Report

Daria Skarbek, 184869

Published on 29.01.2022

TASK

The Salaries dataset from the carData consists of nine-month academic salary for Assistant Professors, Associate Professors and Professors in a college in the U.S. The data were collected as part of the on-going effort of the college’s administration to monitor salary differences between male and female faculty members.

1. Perform the 3-way Anova with and w/o interactions. Interpret the results.
2. Can years since doctorate (yrs.since.phd), length of service (yrs.service) be significant as covariates?
3. Is there any significant difference in years since PhD (yrs.since.phd) and seniority (yrs.service) of different rank professors?

3-WAY ANOVA

In the first point, we want to perform 3-way Anova test. We will start with understanding the data.

Understanding the data

At the beginning we will add an identifier for each observation - it will be useful later, when dealing with outliers.

sal <- Salaries

v <- c(1:nrow(sal))
sal <- cbind(v, sal)

a <- sal %>%
  group_by(rank, discipline, sex) %>%
  get_summary_stats(salary, type = "mean")
Summary of salaries across Professors at the university
rank discipline sex variable n mean
AsstProf A Female salary 6 72933.33
AsstProf A Male salary 18 74269.61
AsstProf B Female salary 5 84189.80
AsstProf B Male salary 38 84647.08
AssocProf A Female salary 4 72128.50
AssocProf A Male salary 22 85048.86
AssocProf B Female salary 6 99435.67
AssocProf B Male salary 32 101621.53
Prof A Female salary 8 109631.88
Prof A Male salary 123 120619.26
Prof B Female salary 10 131836.20
Prof B Male salary 125 133518.36

We create a summary table using get_summary_stats to observe mean values of observations. We can see that the increasing trend in salaries is visible when looking at rank of teachers - Assistant Professors earn less than Professors. There is also a difference in discipline - in each case professors from group B earn more than those in group A. Another trend may be seen in gender of professors - men tend to earn more than women.
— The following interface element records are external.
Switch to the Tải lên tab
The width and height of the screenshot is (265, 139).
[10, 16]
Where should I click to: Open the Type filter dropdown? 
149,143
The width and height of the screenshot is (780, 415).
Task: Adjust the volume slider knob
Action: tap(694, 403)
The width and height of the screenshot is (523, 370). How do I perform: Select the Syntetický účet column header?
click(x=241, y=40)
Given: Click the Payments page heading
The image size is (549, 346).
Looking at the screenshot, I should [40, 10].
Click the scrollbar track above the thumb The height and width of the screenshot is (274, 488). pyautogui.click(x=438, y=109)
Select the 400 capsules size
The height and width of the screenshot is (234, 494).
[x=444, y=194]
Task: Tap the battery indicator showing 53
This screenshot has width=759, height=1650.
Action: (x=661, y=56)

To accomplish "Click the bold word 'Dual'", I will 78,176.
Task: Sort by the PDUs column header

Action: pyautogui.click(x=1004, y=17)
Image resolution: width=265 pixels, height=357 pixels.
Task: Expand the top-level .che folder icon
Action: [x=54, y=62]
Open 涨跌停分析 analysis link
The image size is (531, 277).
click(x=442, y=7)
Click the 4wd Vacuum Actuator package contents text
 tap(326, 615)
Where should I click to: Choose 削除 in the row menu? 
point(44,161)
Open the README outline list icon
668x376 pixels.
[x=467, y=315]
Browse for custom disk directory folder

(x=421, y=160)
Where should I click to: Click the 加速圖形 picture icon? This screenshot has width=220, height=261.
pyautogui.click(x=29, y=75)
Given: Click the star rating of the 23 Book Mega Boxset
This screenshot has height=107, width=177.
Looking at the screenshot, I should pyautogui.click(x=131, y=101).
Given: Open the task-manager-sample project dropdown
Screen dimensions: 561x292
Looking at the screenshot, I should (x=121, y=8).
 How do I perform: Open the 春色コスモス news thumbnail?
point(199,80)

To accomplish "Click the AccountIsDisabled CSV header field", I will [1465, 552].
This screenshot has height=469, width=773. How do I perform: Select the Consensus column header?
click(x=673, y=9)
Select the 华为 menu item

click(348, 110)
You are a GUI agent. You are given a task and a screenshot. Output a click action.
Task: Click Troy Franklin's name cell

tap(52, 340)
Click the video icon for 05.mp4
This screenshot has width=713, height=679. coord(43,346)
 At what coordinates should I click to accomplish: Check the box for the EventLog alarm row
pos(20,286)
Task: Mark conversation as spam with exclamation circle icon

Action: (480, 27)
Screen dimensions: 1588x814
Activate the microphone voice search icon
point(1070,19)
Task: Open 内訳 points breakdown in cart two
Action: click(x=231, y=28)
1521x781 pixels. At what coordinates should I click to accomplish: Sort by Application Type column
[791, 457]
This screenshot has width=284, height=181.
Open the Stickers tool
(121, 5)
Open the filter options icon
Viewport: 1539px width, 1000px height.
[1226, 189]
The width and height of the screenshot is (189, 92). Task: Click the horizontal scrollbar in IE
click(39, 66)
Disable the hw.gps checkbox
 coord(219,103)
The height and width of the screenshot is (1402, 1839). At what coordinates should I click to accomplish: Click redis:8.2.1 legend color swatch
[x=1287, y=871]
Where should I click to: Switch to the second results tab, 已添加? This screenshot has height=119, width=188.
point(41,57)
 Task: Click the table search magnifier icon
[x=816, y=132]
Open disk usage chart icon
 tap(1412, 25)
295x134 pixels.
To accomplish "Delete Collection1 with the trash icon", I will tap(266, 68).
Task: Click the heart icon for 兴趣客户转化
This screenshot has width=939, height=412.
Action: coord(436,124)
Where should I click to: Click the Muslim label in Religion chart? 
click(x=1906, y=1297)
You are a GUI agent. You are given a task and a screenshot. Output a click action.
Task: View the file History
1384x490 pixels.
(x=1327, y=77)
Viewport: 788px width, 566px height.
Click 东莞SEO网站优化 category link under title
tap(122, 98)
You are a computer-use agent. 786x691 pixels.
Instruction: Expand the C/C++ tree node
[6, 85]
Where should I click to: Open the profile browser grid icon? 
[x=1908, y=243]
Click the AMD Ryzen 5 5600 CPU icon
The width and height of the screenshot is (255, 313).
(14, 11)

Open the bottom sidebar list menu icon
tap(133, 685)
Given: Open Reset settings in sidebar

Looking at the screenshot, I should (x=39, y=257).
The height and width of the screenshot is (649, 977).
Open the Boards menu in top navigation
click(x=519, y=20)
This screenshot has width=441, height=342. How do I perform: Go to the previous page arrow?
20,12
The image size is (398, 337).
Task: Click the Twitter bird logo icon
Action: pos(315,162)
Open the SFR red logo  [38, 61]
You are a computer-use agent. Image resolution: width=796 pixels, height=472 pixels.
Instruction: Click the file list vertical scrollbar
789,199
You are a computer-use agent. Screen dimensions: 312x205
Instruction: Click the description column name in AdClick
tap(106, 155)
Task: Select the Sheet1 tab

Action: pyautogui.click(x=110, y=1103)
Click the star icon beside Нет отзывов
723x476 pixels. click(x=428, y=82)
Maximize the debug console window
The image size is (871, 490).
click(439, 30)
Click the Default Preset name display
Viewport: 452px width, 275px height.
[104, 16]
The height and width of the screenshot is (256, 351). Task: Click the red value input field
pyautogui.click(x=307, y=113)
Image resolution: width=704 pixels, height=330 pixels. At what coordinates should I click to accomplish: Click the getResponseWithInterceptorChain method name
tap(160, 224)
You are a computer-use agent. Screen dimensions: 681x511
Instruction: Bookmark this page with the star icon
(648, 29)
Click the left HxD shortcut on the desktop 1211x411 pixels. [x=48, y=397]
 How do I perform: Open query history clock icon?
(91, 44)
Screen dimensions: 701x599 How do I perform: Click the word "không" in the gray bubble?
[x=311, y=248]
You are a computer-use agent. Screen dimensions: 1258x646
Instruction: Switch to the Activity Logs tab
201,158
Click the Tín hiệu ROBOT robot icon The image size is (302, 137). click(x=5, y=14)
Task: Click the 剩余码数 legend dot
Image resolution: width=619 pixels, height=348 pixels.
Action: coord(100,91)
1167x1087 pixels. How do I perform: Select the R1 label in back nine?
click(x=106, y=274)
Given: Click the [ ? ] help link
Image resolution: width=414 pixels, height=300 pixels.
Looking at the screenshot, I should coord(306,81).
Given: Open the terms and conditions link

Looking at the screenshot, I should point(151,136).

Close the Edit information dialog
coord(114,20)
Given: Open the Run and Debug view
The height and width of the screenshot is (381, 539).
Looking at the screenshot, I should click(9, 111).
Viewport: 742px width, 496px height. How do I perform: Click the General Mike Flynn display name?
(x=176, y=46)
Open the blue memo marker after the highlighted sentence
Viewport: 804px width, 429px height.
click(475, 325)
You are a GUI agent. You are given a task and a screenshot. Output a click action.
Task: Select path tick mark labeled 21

This will be three factors we will consider when performing 3-way Anova: rank, discipline, sex.
Visualization of those variables is visible on a plot below:

ggplot(data = sal, aes(y = salary, x = discipline, color = sex)) + geom_boxplot() + 
  facet_wrap(~rank) + xlab("") + ylab("Salary") 

Assumptions

To be able to perform 3-way Anova, we must check following assumptions: - not significant outliers
- samples come from populations that are normally distributed - normality check
- homogeneity of variances in groups - check of homoscedasticity

  1. Outliers

We will try to identify outliers in our data.

outliers_data <- sal %>%
  group_by(sex, rank, discipline) %>%
  identify_outliers(salary)

x <- outliers_data %>% filter(is.outlier == 'TRUE')
x <- x[, 4]
x <- as.numeric(unlist(x))
sal1 <- sal[-which(sal$v %in% x),]
Outliers found in the dataset
rank discipline sex v yrs.since.phd yrs.service salary is.outlier is.extreme
AsstProf A Female 238 7 6 63100 TRUE FALSE
AssocProf A Female 124 25 22 62884 TRUE FALSE
AssocProf B Female 219 14 7 109650 TRUE TRUE
AssocProf B Female 317 12 9 71065 TRUE TRUE
AsstProf A Male 227 3 1 63900 TRUE FALSE
AsstProf A Male 288 2 0 85000 TRUE TRUE
AsstProf A Male 397 8 4 81035 TRUE FALSE
AssocProf A Male 141 14 8 100102 TRUE FALSE
AssocProf A Male 228 9 7 70000 TRUE FALSE
AssocProf A Male 294 11 1 104800 TRUE FALSE
AssocProf A Male 300 45 39 70700 TRUE FALSE
AssocProf A Male 368 10 1 108413 TRUE FALSE
AssocProf A Male 380 11 8 104121 TRUE FALSE
AssocProf B Male 323 13 11 126431 TRUE FALSE
Prof A Male 250 29 7 204000 TRUE FALSE
Prof A Male 272 42 18 194800 TRUE FALSE
Prof A Male 365 43 43 205500 TRUE FALSE
Prof B Male 44 38 38 231545 TRUE FALSE

We chose to delete all outliers to make the data easier for later calculations.

  1. Normality

To check normality, we will perform shapiro test and visualize the QQ-plots.

a <- sal1 %>%
  group_by(rank, discipline, sex) %>%
  shapiro_test(salary)
Shapiro Wilk Test
rank discipline sex variable statistic p
AsstProf A Female salary 0.8127783 0.1025736
AsstProf A Male salary 0.9534922 0.5810276
AsstProf B Female salary 0.8892976 0.3535834
AsstProf B Male salary 0.9411888 0.0457877
AssocProf A Female salary 0.9760308 0.7031217
AssocProf A Male salary 0.8994292 0.0786954
AssocProf B Female salary 0.9157855 0.5135847
AssocProf B Male salary 0.9760940 0.6978685
Prof A Female salary 0.9335779 0.5491953
Prof A Male salary 0.9667284 0.0045659
Prof B Female salary 0.9737136 0.9229797
Prof B Male salary 0.9856971 0.2179443
ggqqplot(residuals(lm(salary ~ rank*discipline*sex, data = sal1))) + theme_minimal() + 
  ggtitle("Residuals for checking normality assumption")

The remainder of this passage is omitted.